* **WORK TO DO**
Please output, unchanged, the listing lines from the line with "The image size is (532, 453)." to the line with "675x548 pixels. click(370, 115)", including both of those lines.

## begin

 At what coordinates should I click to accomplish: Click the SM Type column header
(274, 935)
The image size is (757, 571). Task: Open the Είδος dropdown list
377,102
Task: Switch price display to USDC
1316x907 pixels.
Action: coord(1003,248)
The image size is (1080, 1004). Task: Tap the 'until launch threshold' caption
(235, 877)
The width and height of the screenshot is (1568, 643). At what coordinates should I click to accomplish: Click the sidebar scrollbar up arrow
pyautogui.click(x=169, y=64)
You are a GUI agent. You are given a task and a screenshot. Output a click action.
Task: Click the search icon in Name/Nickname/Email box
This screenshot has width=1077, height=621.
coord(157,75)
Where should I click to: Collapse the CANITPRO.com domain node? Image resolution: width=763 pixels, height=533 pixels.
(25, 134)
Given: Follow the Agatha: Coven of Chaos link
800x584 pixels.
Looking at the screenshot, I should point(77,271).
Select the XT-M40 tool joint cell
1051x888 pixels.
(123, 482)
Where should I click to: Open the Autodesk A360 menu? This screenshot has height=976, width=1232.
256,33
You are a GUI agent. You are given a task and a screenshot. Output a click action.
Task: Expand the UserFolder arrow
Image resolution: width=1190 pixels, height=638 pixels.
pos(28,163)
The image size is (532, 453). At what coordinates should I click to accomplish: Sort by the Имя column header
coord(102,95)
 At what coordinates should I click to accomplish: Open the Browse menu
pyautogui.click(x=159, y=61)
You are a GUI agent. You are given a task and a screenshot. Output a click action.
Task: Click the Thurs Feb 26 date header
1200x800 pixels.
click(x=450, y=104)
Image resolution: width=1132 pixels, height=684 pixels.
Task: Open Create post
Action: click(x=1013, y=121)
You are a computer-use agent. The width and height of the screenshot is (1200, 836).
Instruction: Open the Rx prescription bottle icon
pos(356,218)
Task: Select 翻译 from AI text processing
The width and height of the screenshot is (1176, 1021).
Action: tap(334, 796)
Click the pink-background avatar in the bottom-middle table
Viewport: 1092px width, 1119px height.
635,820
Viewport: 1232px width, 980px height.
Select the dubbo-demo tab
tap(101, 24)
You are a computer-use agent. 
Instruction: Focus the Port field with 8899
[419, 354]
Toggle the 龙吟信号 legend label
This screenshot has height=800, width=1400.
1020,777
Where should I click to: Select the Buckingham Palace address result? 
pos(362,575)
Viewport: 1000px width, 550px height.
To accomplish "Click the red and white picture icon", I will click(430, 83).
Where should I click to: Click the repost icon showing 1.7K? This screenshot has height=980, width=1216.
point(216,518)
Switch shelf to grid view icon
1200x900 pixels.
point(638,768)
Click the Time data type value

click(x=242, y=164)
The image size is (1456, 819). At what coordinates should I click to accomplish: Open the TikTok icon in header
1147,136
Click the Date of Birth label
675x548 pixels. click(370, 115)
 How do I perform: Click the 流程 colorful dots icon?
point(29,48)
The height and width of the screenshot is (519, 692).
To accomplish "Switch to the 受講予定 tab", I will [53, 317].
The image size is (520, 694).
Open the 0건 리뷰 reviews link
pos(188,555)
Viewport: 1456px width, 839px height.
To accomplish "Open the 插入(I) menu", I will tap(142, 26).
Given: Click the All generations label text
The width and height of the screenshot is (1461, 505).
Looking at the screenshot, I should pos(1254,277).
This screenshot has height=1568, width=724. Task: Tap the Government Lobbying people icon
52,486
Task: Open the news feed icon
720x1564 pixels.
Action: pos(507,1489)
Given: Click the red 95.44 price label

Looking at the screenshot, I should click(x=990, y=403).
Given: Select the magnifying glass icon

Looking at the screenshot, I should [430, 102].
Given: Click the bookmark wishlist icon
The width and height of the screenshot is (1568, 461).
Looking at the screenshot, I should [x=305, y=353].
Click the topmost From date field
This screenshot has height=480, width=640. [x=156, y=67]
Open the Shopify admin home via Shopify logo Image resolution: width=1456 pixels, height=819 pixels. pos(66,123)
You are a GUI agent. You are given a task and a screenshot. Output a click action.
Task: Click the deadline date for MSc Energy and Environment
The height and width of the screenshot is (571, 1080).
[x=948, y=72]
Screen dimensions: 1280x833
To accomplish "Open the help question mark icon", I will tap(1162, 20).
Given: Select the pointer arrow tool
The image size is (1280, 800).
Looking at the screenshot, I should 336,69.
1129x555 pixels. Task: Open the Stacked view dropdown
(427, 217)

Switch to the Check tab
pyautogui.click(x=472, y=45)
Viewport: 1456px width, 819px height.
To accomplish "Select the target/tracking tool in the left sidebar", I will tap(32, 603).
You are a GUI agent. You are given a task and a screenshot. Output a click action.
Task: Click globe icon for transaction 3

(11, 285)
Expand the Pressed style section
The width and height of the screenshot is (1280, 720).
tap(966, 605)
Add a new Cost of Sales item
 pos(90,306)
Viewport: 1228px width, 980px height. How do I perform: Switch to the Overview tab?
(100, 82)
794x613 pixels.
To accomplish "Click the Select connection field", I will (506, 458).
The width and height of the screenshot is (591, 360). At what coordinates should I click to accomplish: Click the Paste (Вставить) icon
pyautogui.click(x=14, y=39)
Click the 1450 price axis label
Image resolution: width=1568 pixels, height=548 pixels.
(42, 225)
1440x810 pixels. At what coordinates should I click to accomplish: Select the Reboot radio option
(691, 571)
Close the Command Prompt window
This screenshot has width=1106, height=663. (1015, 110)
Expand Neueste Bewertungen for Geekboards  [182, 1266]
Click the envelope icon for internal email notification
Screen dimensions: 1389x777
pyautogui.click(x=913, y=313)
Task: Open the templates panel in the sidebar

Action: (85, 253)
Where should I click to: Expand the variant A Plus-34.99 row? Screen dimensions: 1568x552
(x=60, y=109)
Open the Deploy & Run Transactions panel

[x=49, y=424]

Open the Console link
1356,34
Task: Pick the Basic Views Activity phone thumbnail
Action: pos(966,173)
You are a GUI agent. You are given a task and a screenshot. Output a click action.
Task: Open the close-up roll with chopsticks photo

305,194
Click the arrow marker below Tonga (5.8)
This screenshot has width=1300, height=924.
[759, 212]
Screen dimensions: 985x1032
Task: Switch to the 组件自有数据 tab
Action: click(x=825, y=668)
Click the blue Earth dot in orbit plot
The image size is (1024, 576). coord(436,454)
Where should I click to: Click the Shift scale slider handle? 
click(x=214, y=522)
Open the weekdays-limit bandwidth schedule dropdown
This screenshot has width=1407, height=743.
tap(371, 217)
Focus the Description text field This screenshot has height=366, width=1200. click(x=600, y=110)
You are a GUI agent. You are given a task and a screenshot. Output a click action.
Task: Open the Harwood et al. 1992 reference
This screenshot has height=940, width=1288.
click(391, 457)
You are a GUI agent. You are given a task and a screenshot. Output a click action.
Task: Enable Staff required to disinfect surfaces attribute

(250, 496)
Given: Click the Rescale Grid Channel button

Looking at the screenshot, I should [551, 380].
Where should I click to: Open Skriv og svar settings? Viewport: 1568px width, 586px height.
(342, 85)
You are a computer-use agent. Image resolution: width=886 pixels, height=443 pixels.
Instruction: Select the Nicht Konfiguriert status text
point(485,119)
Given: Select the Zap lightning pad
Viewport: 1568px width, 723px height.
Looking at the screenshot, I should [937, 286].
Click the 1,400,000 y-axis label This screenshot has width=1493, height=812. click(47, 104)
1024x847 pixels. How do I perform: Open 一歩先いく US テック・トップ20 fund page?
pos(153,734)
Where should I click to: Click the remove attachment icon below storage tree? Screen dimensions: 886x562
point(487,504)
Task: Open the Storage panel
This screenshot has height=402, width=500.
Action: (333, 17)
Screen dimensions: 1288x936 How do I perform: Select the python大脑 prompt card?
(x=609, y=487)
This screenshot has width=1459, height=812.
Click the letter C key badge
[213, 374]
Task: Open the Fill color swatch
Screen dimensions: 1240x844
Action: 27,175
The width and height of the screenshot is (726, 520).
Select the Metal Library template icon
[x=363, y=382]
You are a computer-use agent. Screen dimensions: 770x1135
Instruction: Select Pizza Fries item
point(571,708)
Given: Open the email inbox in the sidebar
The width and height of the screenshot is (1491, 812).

## end

* **SOLUTION TO THE PROBLEM**
The image size is (532, 453). At what coordinates should I click to accomplish: Sort by the Имя column header
coord(102,95)
 At what coordinates should I click to accomplish: Open the Browse menu
pyautogui.click(x=159, y=61)
You are a GUI agent. You are given a task and a screenshot. Output a click action.
Task: Click the Thurs Feb 26 date header
1200x800 pixels.
click(x=450, y=104)
Image resolution: width=1132 pixels, height=684 pixels.
Task: Open Create post
Action: click(x=1013, y=121)
You are a computer-use agent. The width and height of the screenshot is (1200, 836).
Instruction: Open the Rx prescription bottle icon
pos(356,218)
Task: Select 翻译 from AI text processing
The width and height of the screenshot is (1176, 1021).
Action: tap(334, 796)
Click the pink-background avatar in the bottom-middle table
Viewport: 1092px width, 1119px height.
635,820
Viewport: 1232px width, 980px height.
Select the dubbo-demo tab
tap(101, 24)
You are a computer-use agent. 
Instruction: Focus the Port field with 8899
[419, 354]
Toggle the 龙吟信号 legend label
This screenshot has height=800, width=1400.
1020,777
Where should I click to: Select the Buckingham Palace address result? 
pos(362,575)
Viewport: 1000px width, 550px height.
To accomplish "Click the red and white picture icon", I will click(430, 83).
Where should I click to: Click the repost icon showing 1.7K? This screenshot has height=980, width=1216.
point(216,518)
Switch shelf to grid view icon
1200x900 pixels.
point(638,768)
Click the Time data type value

click(x=242, y=164)
The image size is (1456, 819). At what coordinates should I click to accomplish: Open the TikTok icon in header
1147,136
Click the Date of Birth label
675x548 pixels. click(370, 115)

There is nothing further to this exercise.